After the human sacrifice, Jack's voice-over bridges into the next, crucial scene. His words demonstrate that Jack is beginning to accept Tyler's brand of sense: "No fear, no distractions. The ability to let that which does not matter, truly slide." Tyler is then shown pacing around the basement of the Paper Street house. More philosophy: "You're not your job. You're not how much money you have in the bank. You're not the car you drive. You're not the contents of your wallet. You're not your fucking khakis." As he delivers this speech, the camera zooms in for a closeup, and the image mimics a film jumping off its sprocket. "You're the all singing, all dancing crap of the world." How does this visual contribute to the meaning of Tyler's words?

25. Space Monkeys (01:27:31)

26. Psycho Boy (01:35:30)

27. A Near-Life Experience (01:37:40)

28. Tyler Says Goodbye (01:41:18)

A crucial chapter. Here Tyler offers his vision of culture reborn amid the ruins of the old: "In the world I see, you're stalking elk...around the ruins of Rockefeller Center."

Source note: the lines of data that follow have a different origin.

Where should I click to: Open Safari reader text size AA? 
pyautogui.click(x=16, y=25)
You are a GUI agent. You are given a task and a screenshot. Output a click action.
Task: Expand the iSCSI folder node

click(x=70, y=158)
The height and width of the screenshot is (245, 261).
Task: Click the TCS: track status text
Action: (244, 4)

29. Operation Latté Thunder (01:44:59)

30. Déjà Vu (01:47:50)

31. Changeover (01:50:26)

32. Mea Culpa (01:56:45)

33. Castrating Cops (02:00:28)

34. Kicking and Screaming (02:05:46)

35. Walls of Jericho (02:09:29)

How does the demolition of the World Trade Center affect our viewing of this scene? Do you think this movie would have been released if it had been finished after September 11? Should this movie have been released after September 11?

What role does Marla play in the film's vision of Tyler's philosophy?